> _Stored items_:
***
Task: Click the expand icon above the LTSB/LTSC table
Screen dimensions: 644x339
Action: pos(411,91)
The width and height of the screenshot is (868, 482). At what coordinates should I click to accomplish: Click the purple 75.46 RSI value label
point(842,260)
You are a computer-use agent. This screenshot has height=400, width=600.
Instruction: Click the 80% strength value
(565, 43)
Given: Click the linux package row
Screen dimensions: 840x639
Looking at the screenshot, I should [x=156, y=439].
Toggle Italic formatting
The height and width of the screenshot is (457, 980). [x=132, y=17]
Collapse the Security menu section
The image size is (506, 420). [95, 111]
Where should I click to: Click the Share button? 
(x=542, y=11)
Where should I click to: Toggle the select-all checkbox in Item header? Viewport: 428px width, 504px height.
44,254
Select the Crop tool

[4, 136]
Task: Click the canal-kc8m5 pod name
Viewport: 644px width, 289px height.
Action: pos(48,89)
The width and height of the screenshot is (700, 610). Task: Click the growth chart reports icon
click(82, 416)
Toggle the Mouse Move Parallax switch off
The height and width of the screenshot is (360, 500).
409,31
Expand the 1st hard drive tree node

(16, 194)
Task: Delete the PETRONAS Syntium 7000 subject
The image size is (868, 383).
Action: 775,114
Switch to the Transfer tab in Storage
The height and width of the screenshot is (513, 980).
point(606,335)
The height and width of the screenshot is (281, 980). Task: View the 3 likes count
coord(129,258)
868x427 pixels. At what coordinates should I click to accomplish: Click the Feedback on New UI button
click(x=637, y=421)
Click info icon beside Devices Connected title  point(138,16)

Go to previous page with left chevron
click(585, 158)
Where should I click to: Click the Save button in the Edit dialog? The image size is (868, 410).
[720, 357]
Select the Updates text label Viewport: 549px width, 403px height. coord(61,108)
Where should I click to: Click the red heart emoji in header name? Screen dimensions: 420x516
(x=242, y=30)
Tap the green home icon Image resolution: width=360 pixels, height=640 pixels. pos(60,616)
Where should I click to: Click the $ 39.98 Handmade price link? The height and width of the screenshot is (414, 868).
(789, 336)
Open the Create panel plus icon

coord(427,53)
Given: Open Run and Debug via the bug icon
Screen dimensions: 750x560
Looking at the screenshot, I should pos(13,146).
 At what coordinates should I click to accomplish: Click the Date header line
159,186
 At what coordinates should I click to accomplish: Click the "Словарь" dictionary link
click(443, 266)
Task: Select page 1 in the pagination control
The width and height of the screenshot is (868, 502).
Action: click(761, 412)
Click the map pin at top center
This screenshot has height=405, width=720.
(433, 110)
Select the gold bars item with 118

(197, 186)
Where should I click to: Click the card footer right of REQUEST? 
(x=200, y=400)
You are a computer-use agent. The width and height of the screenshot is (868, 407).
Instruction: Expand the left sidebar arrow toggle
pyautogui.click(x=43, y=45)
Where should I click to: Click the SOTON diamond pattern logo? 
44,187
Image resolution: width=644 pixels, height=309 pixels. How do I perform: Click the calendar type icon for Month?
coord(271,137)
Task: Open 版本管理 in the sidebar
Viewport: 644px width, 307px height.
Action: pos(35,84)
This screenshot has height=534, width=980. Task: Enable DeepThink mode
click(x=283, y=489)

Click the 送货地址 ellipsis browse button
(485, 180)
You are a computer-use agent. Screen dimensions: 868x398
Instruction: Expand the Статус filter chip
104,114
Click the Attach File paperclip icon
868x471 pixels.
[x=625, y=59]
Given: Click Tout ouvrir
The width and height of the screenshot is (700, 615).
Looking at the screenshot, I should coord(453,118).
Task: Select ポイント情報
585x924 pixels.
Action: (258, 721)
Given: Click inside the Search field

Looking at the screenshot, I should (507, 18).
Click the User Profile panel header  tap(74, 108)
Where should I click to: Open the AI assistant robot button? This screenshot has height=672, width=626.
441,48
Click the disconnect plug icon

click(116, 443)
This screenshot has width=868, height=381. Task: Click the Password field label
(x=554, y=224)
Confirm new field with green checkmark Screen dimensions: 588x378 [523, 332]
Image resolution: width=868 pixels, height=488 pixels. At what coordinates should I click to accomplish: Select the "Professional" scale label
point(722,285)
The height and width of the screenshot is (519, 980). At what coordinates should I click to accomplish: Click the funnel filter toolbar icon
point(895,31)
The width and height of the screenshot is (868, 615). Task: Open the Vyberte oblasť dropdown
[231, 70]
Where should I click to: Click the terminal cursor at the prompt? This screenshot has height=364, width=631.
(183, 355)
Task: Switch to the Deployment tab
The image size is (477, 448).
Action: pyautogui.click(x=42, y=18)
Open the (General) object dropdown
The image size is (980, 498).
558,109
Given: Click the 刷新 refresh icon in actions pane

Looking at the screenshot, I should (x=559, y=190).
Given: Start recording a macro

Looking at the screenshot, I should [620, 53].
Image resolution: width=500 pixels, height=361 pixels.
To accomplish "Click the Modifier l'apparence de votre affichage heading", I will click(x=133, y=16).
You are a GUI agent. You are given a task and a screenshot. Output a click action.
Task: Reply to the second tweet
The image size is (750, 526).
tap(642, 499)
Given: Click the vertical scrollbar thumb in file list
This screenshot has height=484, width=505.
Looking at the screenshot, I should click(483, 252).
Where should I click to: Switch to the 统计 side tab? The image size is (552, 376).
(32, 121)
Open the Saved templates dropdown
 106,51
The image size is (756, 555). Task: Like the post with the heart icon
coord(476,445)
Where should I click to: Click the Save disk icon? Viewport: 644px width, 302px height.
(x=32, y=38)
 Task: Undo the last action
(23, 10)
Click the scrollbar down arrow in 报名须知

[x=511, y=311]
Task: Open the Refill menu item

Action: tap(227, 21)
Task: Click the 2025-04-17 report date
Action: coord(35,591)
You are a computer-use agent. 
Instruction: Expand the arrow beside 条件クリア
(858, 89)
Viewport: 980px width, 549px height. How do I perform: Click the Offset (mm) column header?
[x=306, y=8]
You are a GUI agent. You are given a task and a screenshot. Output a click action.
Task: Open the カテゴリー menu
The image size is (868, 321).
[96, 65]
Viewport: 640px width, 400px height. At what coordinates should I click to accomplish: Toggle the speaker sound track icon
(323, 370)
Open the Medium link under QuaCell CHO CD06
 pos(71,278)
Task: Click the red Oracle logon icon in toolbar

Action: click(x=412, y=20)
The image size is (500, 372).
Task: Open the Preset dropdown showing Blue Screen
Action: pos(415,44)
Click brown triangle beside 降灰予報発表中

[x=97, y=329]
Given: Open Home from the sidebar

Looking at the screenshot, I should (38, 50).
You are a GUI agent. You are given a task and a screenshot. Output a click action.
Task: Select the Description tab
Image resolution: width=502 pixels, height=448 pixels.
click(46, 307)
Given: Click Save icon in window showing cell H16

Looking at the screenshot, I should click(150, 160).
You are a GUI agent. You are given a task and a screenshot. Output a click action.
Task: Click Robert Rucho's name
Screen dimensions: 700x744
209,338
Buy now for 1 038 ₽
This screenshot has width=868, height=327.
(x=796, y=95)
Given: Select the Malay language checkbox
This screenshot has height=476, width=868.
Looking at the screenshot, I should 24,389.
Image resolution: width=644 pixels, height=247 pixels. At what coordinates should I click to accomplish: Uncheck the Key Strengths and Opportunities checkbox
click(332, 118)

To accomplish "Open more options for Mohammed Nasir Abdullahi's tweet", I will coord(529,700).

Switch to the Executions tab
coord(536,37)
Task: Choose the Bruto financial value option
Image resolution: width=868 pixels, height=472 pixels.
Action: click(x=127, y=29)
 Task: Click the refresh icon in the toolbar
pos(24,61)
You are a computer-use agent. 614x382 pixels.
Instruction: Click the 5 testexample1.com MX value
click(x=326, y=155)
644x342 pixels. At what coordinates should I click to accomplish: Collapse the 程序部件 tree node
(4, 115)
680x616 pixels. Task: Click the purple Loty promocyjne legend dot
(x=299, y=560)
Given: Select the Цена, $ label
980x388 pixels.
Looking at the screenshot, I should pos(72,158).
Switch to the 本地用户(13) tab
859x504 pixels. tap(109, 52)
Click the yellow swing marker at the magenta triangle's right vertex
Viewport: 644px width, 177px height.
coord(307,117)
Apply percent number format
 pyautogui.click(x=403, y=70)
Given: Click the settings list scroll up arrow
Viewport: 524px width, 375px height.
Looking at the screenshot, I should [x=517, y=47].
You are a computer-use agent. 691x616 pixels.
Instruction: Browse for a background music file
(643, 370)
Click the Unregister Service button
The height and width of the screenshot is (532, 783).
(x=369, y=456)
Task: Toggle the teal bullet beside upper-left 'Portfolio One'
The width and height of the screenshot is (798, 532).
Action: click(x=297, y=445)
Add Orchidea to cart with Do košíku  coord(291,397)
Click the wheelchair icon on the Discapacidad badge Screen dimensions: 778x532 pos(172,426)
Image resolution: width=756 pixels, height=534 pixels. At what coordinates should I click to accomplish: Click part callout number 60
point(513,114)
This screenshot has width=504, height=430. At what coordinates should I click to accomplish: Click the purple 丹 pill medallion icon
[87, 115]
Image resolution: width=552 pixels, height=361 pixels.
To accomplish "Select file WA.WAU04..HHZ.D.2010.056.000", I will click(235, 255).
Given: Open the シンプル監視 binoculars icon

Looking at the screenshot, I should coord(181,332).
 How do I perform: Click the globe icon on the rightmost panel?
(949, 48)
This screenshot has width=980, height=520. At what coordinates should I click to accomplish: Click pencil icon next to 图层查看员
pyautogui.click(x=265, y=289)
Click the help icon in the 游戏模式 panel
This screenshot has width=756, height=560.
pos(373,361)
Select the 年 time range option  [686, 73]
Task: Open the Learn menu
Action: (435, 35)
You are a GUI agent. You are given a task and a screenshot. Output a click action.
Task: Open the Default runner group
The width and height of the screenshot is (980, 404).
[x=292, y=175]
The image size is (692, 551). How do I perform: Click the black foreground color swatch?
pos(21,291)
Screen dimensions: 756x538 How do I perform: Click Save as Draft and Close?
***
Copy all lines of the preceding data that hold the word "tweet".

Task: Reply to the second tweet
To accomplish "Open more options for Mohammed Nasir Abdullahi's tweet", I will coord(529,700).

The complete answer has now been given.